GLUT4 content decreases along with insulin resistance and high levels of inflammatory markers in rats with metabolic syndrome
1 Laboratório de Experimentação Animal e Laboratório de Cardiologia Molecular e Celular, Instituto de Cardiologia/Fundação, Universitária de Cardiologia, Av. Princesa Isabel, 395. Bairro Santana, Porto Alegre, RS, 90620 001, Brazil
2 Departamento de Fisiologia e Biofísica do Instituto de Ciências Biomédicas, Universidade de São Paulo, São Paulo, Brazil
3 Serviço de Endocrinologia, Hospital de Clínicas de Porto Alegre, Universidade Federal do Rio Grande do Sul, Porto Alegre, Brazil
Cardiovascular Diabetology 2012, 11:100 doi:10.1186/1475-2840-11-100Published: 16 August 2012
Metabolic syndrome is characterized by insulin resistance, which is closely related to GLUT4 content in insulin-sensitive tissues. Thus, we evaluated the GLUT4 expression, insulin resistance and inflammation, characteristics of the metabolic syndrome, in an experimental model.
Spontaneously hypertensive neonate rats (18/group) were treated with monosodium glutamate (MetS) during 9 days, and compared with Wistar-Kyoto (C) and saline-treated SHR (H). Blood pressure (BP) and lipid levels, C-reactive protein (CRP), interleukin 6 (IL-6), TNF-α and adiponectin were evaluated. GLUT4 protein was analysed in the heart, white adipose tissue and gastrocnemius. Studies were performed at 3 (3-mo), 6 (6-mo) and 9 (9-mo) months of age.

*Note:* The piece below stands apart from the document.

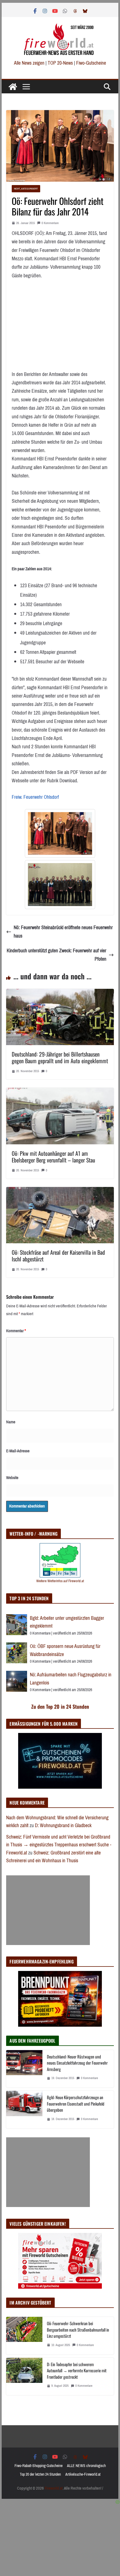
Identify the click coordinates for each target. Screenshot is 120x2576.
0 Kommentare (50, 223)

MetS rats were more insulin resistant (p<0.001, all ages) and had higher BP (3-mo: p<0.001, 6-mo: p = 0.001, 9-mo: p = 0.015) as compared to C. At 6 months, CRP, IL-6 and TNF-α were higher (p<0.001, all comparisons) in MetS rats vs H, but adiponectin was lower in MetS at 9 months (MetS: 32 ± 2, H: 42 ± 2, C: 45 ± 2 pg/mL; p<0.001). GLUT4 protein was reduced in MetS as compared to C rats at 3, 6 and 9-mo, respectively (Heart: 54%, 50% and 57%; Gastrocnemius: 37%, 56% and 50%; Adipose tissue: 69%, 61% and 69%).
MSG-treated SHR presented all metabolic syndrome characteristics, as well as reduced GLUT4 content, which must play a key role in the impaired glycemic homeostasis of the metabolic syndrome.